* [Exercice proposé A] Selon l'extrait sur le bombardement du faubourg de Laon, quelles parties des immeubles de la place Amélie-Doublié sont criblées de mitraille ?
* [Exercice proposé B] Pouvez-vous prolonger l'extrait sur le bombardement du faubourg de Laon à la suite de sa dernière phrase ?

* [Extrait du document]

Paul Hess

Ce jour, une pluie de shrapnells s’abat sur le faubourg de Laon. Sur la place Amélie-Doublié, les toitures de plusieurs immeubles, ainsi que leurs murs de façade ou d’arrière sont criblés de mitraille. Dans la maison n°8, où habite mon beau-frère Montier, des éclats assez gros et des morceaux de plomb (balles déformées) sont trouvés en haut de l’escalier où ils ont pénétré en trouvant la couverture et les enduits intérieurs.

Le Courrier de la Champagne publie aujourd’hui l’article suivant :

Si le Courrier s’imprimait à Paris…

Notre numéro d’hier sera un numéro à peu près unique dans les fastes journalistiques de la guerre et nous défions L’Homme enchaîné lui-même d’en produire beaucoup de pareils. Avis aux collectionneurs, car un exemplaire du Courrier du 1 janvier 1915n constituera plus tard une pièce extrêmement rare.

* [Lignes répertoriées]
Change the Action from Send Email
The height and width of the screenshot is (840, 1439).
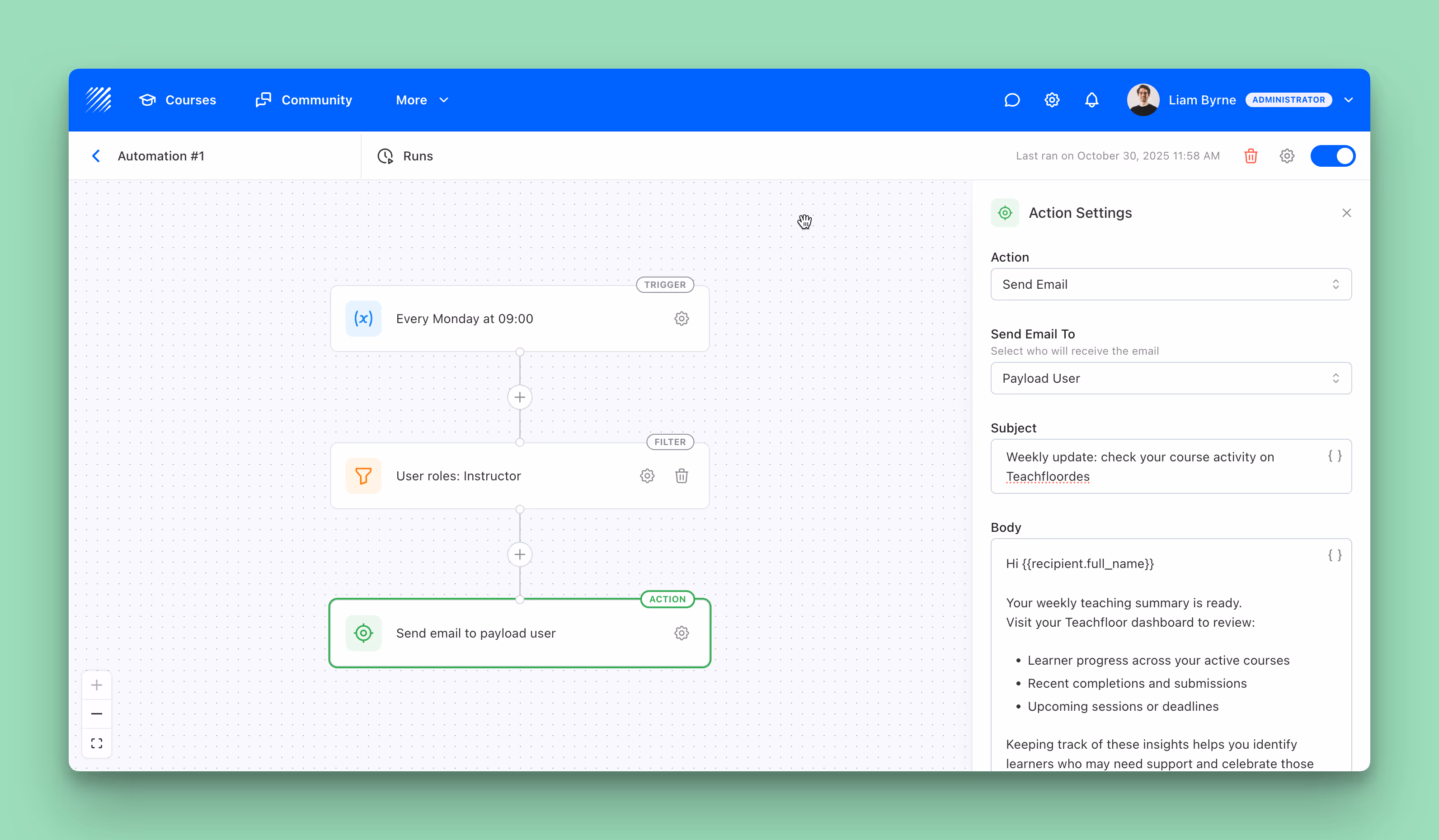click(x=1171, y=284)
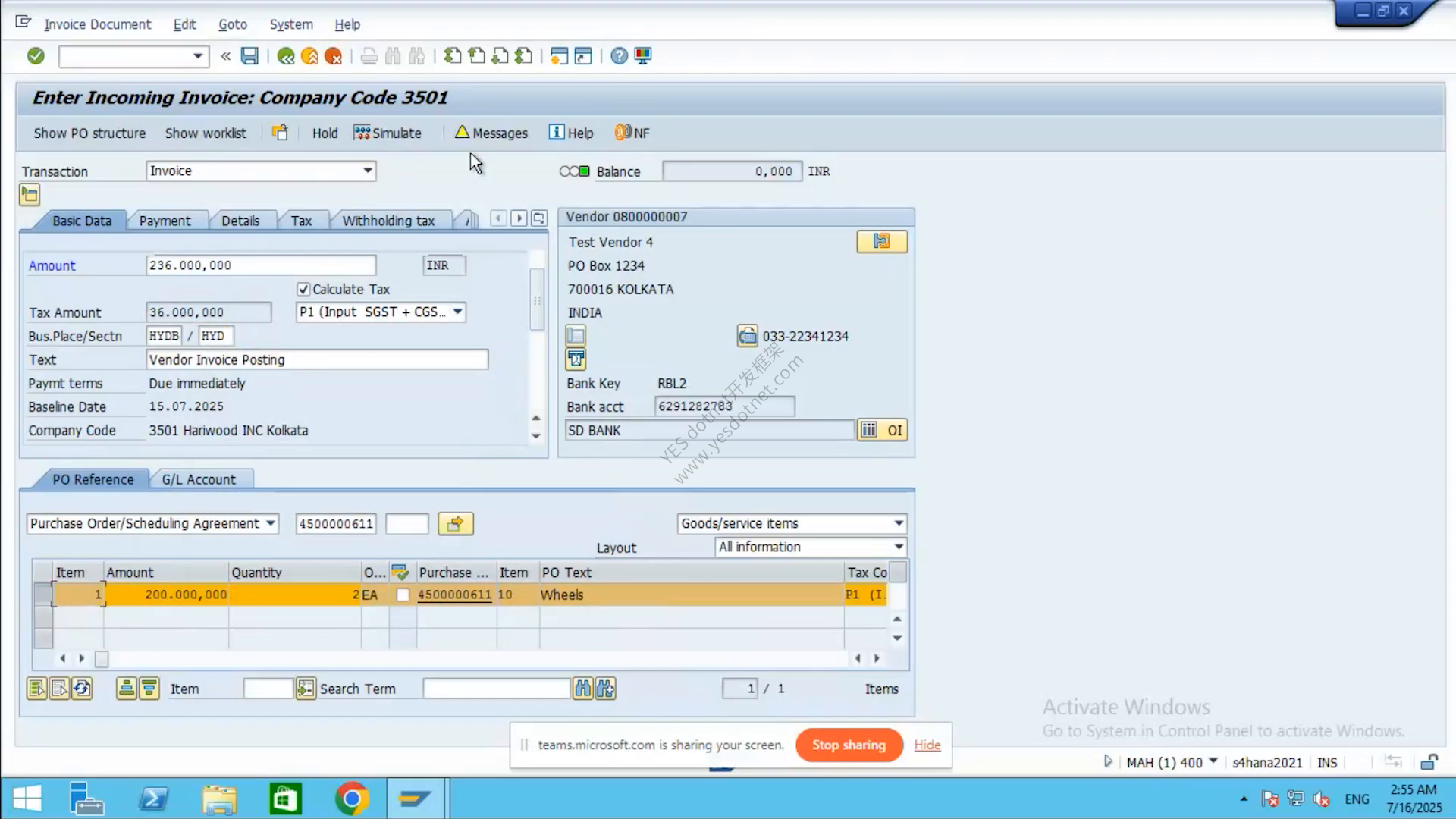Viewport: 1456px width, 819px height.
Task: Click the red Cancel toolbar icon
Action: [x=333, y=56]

* [Réponse A]
- les toitures
- les murs de façade
- les murs d'arrière

* [Réponse B]
Anastasie a donc cru devoir opérer des coupures plus sombres que jamais dans nos colonnes. Ferons-nous remarquer une fois de plus que la plupart des passages censurés ont été publiés en même temps que par nous, sinon avant nous, dans les journaux de Paris vendus à Reims – voire même pour l’un de ces passages, au Journal Officiel ! Alors quel peut bien être l’effet de ces suppressions dans notre seul organe ? Mais nous avons épuisé à cet égard et en vain tous les appels possibles à l’égalité… (blanc)… Il n’y a donc plus lieu d’insister. Toutefois nous ferons remarquer que si nous prenions le parti de faire imprimer notre journal à Paris ou à Épernay, nous serions sûrs d’être traités sur un pied d’égalité avec tous nos confrères de France.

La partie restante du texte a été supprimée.